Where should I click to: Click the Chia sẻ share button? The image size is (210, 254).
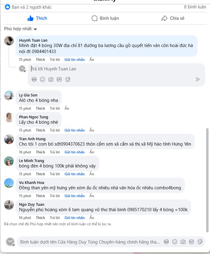coord(173,18)
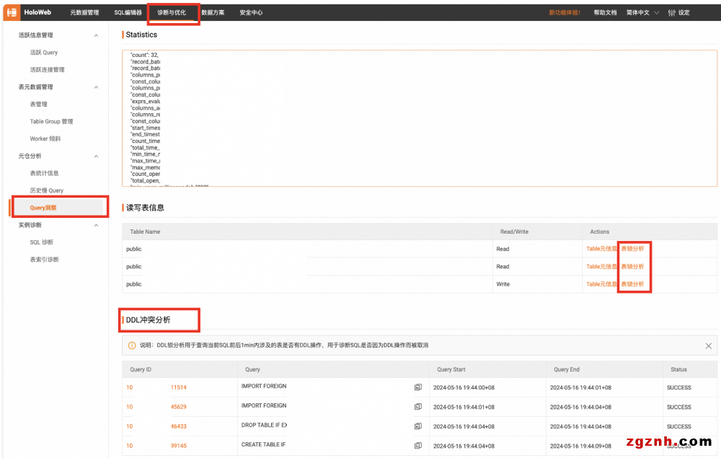Copy the CREATE TABLE query text
This screenshot has height=458, width=721.
pos(417,446)
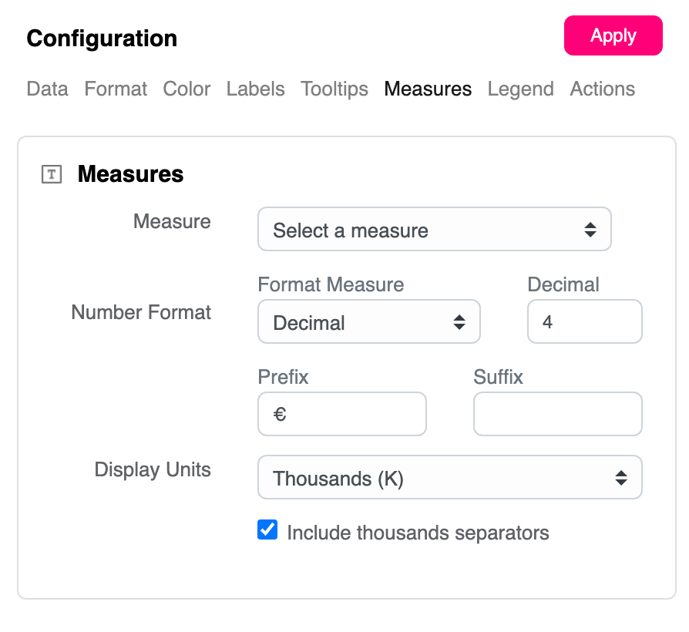Open the Select a measure dropdown

click(434, 230)
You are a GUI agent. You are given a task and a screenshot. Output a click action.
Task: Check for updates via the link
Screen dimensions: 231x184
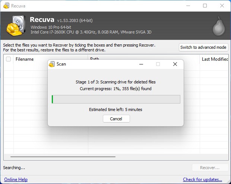click(x=202, y=180)
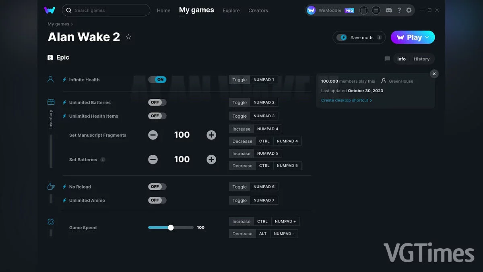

--------

Rewrite the records as a Markdown table with two columns, Row and Line, numbering each line and skipping blank ones. Leave the pictures out of the table.

> [Response for this exercise]
| Row | Line |
|---|---|
| 1 | Where should I click to: Click the Chia sẻ share button? The image size is (210, 254). |
| 2 | coord(173,18) |
| 3 | Copy the CREATE TABLE query text |
| 4 | This screenshot has height=458, width=721. |
| 5 | pos(417,446) |
| 6 | Open the Select a measure dropdown |
| 7 | click(434, 230) |
| 8 | You are a GUI agent. You are given a task and a screenshot. Output a click action. |
| 9 | Task: Check for updates via the link |
| 10 | Screen dimensions: 231x184 |
| 11 | click(x=202, y=180) |